Que faire alors, lorsque la tolérance nivelle en intolérance, lorsque la doxa entraîne dans son treuil opioïde les masses engluées dans une grégarité aveugle? La tache marque par sa dimension visionnaire, les problématiques contemporaines, l'exacerbation des tribalismes, la guerre des sexes, bref le dévoiement des idéaux de gauche si légitimes au départ. Dans une époque troublée par un puritanisme mortifère où hommes et femmes signeront bientôt une décharge pour avoir une relation sexuelle, comment ne pas y voir une bombe à fragmentations multiples ?

Ulcéré par le politiquement correct, Roth épingle la tache, symbole véniel d’une Amérique dont le puritanisme pathologique fait écho à la relation adultérine de Bill Clinton et Monica Lewinsky. La tâche croque la souillure invisible qui demeure quoiqu’il arrive, ostensiblement prégnante, à la vue de tous, à la pâture de tous ces américains bigots, plus scrupuleux de jeter l’opprobre en masse au coupable tout désigné qu’à faire leur examen de conscience. La presse à scandale fonctionne comme un buldozer prêt à annihiler toute carrière et tout désir de s’élever dans son parcours social et professionnel et la transparence, car c’est là le véritable enjeu du roman, n’est pas la vérité. Car mélanger la vie privée et la vie publique participe au bout des choses, à instaurer une police des mœurs, un régime autoritaire, voire totalitaire.

Alors, Colman Silk devient la mouche engluée dans la plante carnivore, ce carnassier végétal symbolisant à merveille un système médiatique, universitaire, qui ne fait pas dans les détails. C’est tout malgré lui qu’il devient par une splendide mise en abyme, le héros de la tragédie grecque qu’il avait coutume d’enseigner à ses élèves, le fatum inexorable s’abattra sur lui, lorsqu’il aura prononcé ce mot malheureux et ambivalent signifiant tantôt « zombie » ou « fantôme », tantôt « bamboula » quand lui avait recouru au signifiant « spectres » pour désigner les élèves périodiquement absents de ses cours. Colman se retrouve seul, injustement accusé de racisme, aucun collègue ne lui apportera son soutient, pas même de celui qui lui doit sa carrière. La chasse aux sorcières peut commencer.
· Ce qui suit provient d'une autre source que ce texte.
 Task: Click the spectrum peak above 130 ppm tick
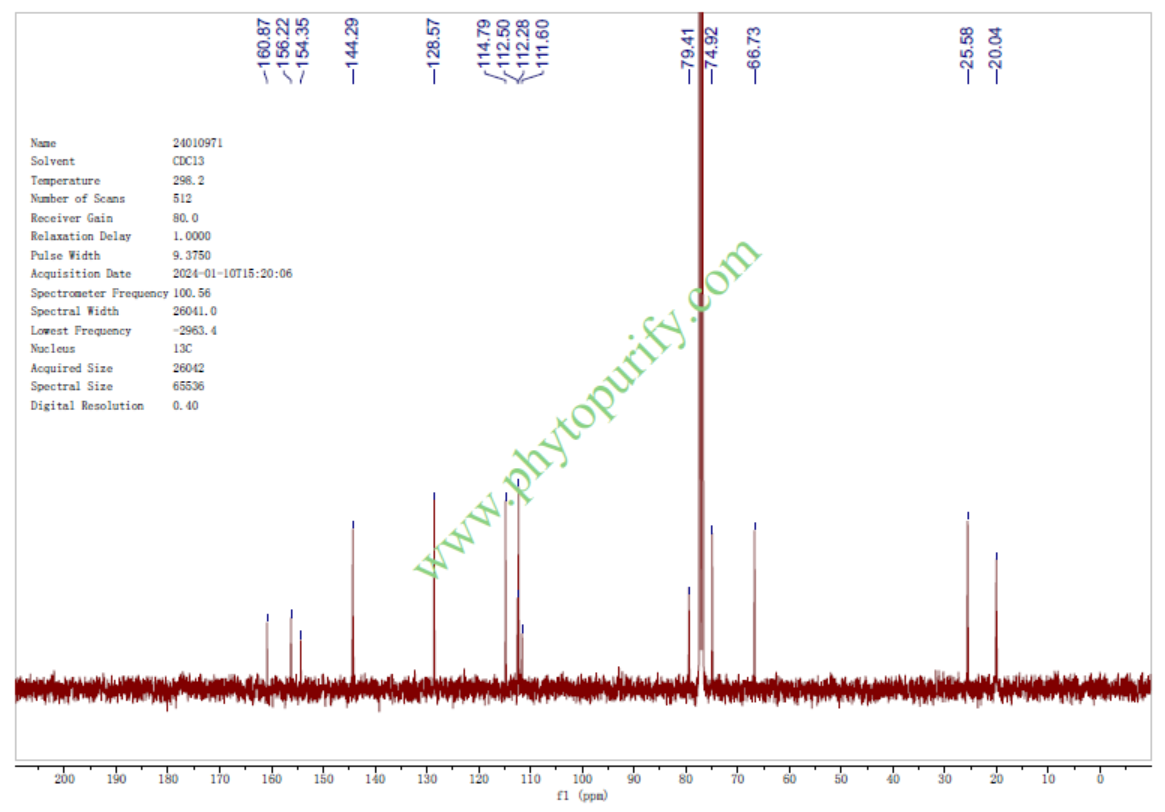(434, 580)
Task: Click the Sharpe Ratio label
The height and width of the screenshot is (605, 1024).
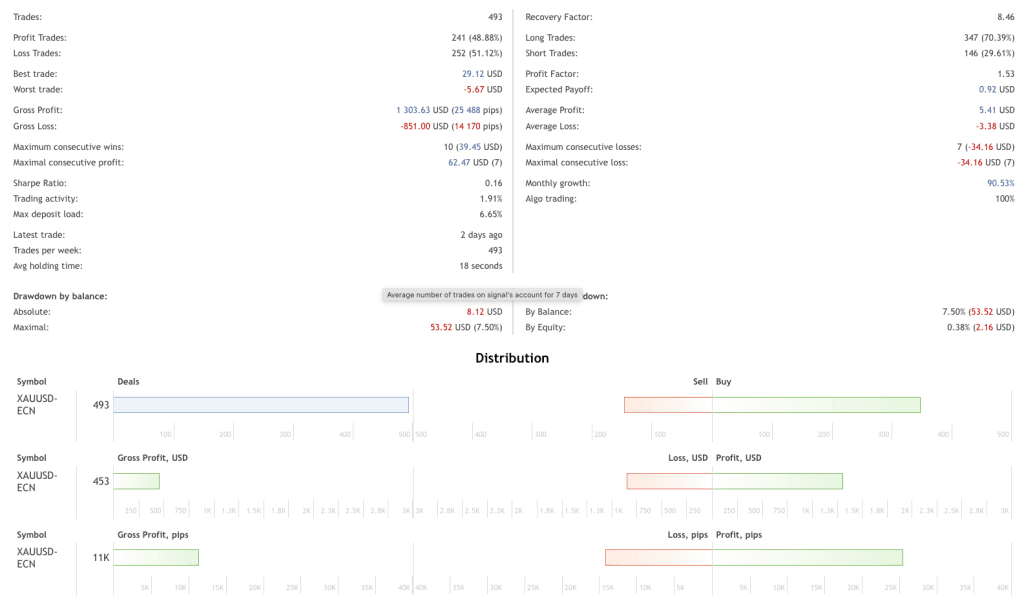Action: [37, 183]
Outre la mise à mort de l’érudit, Philip Roth montre avec La tache la décrépitude d’un enseignement au rabais, la mise en cause systémique des enseignants car ce n’est plus comme jadis, la méthode qui est à revoir, mais la discipline, la matière même, les critères et fondamentaux qui sont ringardisés, et tombent dans la désuétude de ce qui préfigure la cancel culture. L’enseignement n’est plus crédible car ce n’est plus « savoir faire savoir » qui est en jeu, mais le Savoir lui même, la matière organique et quasi charnelle, la glaise d’un patrimoine intellectuel qui s’égratigne sous nos yeux avec notre consentement imbécile. Qu’en est-il de l’enseignant dans ce cas ? Illégitimité totale, si la substance de son art tombe en déliquescence, il périclite également en tant que consubstance et Colman n’a plus qu’à tirer sa révérence, éliminant le bon grain pour l’ivraie parce que l’école devient la scholè, non pas le loisir des grecs qui civilisait, plutôt le divertissement imbécile, celui de la télé-réalité et des doubles tranchants puritains et pornographiques qui l’amène à raser les murs quant à un hypothétique chantage au viol provenant de lettres anonymes.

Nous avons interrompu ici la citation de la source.